▸ **Activity**:
Go through the records and extract every line with the word "chart".

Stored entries
====================

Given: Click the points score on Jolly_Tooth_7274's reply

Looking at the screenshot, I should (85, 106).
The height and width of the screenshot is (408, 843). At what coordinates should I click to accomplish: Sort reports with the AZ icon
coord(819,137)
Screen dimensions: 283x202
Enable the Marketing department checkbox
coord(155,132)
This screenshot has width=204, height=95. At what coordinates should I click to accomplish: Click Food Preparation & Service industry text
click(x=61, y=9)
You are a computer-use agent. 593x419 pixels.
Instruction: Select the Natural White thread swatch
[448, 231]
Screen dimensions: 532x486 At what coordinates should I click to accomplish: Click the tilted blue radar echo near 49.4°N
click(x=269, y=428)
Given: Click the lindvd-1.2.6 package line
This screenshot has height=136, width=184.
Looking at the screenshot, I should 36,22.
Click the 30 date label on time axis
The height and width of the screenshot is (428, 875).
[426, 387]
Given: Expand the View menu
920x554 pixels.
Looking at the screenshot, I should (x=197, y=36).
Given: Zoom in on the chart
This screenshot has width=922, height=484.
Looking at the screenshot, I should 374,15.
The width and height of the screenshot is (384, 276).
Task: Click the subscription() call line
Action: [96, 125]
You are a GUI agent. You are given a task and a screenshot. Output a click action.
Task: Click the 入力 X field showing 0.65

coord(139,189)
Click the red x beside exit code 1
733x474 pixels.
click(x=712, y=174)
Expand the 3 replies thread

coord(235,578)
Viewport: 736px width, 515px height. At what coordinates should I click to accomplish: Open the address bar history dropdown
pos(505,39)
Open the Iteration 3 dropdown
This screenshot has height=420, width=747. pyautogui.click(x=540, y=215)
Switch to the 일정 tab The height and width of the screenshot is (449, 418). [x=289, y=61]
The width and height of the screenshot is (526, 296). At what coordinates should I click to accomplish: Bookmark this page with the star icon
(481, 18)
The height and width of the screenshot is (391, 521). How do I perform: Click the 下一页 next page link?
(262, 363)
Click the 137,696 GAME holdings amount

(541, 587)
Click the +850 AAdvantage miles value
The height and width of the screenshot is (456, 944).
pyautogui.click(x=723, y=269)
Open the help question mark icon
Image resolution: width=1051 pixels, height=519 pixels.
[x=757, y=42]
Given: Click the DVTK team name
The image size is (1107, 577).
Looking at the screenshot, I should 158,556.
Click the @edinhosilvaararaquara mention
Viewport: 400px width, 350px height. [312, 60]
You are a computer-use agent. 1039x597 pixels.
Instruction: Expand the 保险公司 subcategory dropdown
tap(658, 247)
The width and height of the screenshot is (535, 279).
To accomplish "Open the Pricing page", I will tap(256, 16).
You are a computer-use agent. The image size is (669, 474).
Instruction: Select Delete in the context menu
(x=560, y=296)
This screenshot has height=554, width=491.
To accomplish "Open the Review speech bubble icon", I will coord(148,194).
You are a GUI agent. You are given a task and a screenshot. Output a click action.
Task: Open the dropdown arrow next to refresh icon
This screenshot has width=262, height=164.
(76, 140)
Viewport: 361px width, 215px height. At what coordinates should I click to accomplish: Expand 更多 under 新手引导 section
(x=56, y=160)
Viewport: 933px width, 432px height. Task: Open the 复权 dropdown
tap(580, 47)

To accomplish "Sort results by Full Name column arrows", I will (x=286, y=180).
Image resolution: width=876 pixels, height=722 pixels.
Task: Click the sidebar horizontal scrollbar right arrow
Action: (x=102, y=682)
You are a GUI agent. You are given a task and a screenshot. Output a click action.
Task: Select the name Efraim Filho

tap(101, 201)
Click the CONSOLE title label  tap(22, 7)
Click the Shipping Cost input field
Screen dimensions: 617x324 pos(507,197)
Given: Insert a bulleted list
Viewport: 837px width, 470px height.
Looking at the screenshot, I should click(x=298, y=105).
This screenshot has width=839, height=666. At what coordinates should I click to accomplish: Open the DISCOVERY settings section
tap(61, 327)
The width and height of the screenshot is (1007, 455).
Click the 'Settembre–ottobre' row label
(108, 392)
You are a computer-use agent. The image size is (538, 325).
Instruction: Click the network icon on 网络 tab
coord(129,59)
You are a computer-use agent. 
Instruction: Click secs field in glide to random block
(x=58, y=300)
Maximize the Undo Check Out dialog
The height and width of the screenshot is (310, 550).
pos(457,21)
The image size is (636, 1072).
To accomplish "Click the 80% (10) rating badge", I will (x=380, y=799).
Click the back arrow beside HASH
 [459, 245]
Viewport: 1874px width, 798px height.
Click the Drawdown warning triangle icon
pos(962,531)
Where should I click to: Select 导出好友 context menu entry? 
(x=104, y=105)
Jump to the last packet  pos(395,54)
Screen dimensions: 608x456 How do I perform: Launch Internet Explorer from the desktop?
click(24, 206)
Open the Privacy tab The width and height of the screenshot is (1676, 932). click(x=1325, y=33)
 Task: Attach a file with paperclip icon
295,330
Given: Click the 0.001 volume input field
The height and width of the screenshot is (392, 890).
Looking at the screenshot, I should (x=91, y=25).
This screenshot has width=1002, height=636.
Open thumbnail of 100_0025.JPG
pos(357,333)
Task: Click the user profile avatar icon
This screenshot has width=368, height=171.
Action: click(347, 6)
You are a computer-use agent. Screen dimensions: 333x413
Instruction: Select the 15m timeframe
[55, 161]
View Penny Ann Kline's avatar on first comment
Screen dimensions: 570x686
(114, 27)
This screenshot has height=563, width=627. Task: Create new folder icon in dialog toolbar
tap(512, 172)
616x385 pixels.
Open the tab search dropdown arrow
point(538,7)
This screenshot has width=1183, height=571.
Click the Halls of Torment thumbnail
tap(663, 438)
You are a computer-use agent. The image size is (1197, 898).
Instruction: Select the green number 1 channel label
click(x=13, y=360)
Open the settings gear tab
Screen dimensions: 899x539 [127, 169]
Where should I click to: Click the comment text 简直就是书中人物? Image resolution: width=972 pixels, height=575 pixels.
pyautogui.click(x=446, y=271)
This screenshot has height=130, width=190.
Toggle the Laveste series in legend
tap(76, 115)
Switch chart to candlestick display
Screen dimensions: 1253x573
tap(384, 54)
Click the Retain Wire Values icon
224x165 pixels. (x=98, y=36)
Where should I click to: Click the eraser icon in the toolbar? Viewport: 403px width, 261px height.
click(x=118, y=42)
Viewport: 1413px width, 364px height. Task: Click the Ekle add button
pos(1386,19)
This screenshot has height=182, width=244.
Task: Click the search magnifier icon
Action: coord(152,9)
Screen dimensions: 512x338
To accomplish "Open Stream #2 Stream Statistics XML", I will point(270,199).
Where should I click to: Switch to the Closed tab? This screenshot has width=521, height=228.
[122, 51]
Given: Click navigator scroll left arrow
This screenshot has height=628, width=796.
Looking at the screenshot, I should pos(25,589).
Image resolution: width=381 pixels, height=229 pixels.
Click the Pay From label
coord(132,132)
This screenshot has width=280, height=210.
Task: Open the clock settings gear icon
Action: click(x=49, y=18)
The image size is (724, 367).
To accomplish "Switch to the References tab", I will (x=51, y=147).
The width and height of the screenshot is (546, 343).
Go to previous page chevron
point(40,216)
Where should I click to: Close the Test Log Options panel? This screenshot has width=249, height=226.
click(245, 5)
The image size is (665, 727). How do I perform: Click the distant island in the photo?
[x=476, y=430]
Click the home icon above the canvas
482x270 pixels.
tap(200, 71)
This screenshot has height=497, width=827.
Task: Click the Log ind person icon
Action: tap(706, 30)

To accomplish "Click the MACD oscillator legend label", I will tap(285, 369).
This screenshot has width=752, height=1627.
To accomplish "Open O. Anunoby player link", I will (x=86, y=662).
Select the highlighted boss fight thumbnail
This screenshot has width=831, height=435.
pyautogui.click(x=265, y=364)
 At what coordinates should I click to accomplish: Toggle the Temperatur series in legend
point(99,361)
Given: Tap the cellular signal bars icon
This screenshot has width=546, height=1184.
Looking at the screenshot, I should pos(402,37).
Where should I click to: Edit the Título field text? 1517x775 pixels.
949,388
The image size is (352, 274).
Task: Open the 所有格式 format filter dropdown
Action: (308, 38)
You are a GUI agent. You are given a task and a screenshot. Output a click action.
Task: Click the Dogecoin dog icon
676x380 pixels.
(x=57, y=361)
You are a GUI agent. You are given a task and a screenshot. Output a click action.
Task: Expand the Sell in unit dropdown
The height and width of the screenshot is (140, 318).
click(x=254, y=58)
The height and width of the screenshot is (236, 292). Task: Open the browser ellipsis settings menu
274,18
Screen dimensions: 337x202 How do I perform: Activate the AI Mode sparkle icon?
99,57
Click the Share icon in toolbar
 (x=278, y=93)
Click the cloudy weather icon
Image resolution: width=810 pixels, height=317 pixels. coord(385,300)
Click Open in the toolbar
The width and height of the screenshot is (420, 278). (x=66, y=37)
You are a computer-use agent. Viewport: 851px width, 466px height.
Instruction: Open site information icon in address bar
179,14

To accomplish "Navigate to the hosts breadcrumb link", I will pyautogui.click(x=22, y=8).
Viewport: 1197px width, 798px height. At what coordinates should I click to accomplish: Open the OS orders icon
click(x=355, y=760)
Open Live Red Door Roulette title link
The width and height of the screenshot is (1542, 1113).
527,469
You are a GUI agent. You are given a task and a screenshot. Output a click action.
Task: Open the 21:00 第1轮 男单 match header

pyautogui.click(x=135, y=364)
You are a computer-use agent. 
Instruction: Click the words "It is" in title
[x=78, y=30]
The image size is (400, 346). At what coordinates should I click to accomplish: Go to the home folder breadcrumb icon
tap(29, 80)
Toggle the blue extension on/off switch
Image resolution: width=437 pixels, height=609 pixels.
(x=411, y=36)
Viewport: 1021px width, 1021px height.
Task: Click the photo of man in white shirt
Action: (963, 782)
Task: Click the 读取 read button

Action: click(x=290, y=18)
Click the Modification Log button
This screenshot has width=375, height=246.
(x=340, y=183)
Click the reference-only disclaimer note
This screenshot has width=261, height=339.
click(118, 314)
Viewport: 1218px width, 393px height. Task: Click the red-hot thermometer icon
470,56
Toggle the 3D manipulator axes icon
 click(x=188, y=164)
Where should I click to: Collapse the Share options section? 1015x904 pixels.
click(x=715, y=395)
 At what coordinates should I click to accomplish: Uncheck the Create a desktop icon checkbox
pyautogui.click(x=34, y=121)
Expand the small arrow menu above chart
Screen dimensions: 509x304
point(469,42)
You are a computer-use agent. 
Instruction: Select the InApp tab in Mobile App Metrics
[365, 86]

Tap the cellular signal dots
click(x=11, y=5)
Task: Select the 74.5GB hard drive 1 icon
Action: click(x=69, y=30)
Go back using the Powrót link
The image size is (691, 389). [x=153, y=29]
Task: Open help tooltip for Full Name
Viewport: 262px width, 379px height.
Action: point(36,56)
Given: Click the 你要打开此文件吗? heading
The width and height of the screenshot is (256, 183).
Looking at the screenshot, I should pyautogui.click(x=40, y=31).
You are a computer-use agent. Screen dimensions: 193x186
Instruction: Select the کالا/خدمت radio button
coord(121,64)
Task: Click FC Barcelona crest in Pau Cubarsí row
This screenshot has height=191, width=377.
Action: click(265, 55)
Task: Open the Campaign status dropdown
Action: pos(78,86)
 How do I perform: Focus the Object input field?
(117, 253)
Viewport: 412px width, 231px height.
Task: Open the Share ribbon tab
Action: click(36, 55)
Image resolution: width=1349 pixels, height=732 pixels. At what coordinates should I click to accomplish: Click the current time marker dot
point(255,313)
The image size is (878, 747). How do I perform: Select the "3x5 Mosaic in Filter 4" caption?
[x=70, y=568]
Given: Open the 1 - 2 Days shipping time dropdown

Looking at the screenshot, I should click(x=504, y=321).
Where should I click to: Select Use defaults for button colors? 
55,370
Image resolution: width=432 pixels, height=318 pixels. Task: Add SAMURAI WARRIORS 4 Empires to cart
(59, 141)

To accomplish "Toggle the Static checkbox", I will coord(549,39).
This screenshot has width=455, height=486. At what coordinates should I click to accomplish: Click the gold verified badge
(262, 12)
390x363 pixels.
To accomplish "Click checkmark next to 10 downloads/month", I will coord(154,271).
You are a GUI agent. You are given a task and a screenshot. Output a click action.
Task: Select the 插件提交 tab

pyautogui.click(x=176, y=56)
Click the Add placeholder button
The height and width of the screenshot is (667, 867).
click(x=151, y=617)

====================

▸ **Completed task**:
Given: Zoom in on the chart
Switch chart to candlestick display
Expand the small arrow menu above chart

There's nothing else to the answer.